Israel air force chief to give Moscow findings on plane downing

Israel's air force commander was set

to lead a delegation to Moscow on Thursday to share the military's findings

on the Syrian downing of a Russian warplane following Israeli air strikes.

Syrian President Bashar al-Assad has blamed Israel for the incident, which

was the worst case of friendly fire between Moscow and his regime since

Russian forces intervened in the war-torn country in late 2015.

The Russia-bound delegation, led by Major General Amikam Norkin, will

present the situation report regarding all aspects of the incident, the

Israeli army said in a statement on Wednesday.

It will also provide information on Iranian attempts to transfer

strategic weapons to the Hezbollah terror organisation and to establish an

Iranian military presence in Syria, the statement said.

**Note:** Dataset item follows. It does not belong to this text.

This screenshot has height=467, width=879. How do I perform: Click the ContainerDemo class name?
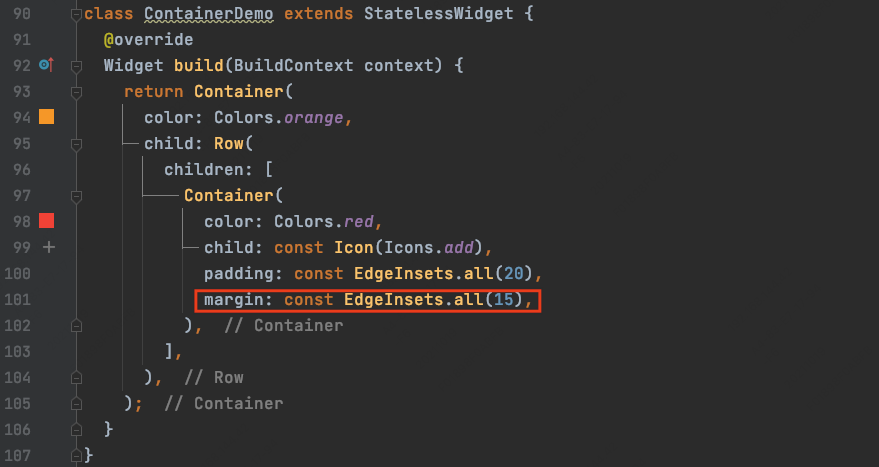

Syrian air defences shot down the Russian military plane on Monday,

killing all 15 soldiers aboard, after Israeli missiles had struck the coastal

region of Latakia.

Israel has vowed to stop its arch-foe Iran, which backs the Assad regime,

from entrenching itself militarily in neighbouring Syria.

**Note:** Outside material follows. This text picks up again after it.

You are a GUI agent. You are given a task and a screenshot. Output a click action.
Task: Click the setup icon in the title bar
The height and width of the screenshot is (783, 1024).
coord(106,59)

Earlier this month, it acknowledged having carried out more than 200

strikes in Syria over the past 18 months, mainly against Iranian targets.

After Monday's incident, the Russian military accused Israeli pilots of

using the Russian plane as a cover, exposing it to fire from Syrian air

defences.

Israel denied the allegations, saying its jets were already back in its

airspace when Syrian forces launched the missiles that hit the Russian plane.

In a letter to his Russian counterpart on Wednesday, Assad offered his

condolences for the deaths after the plane was downed by Syria's Russian-made

S-200 air defence system.

This unfortunate incident was the result of Israeli arrogance and

depravity, the Syrian leader said.

We are determined that such tragic events will sway neither you nor us

from continuing the fight against terrorism, he added in the letter

published by the official Sana news agency.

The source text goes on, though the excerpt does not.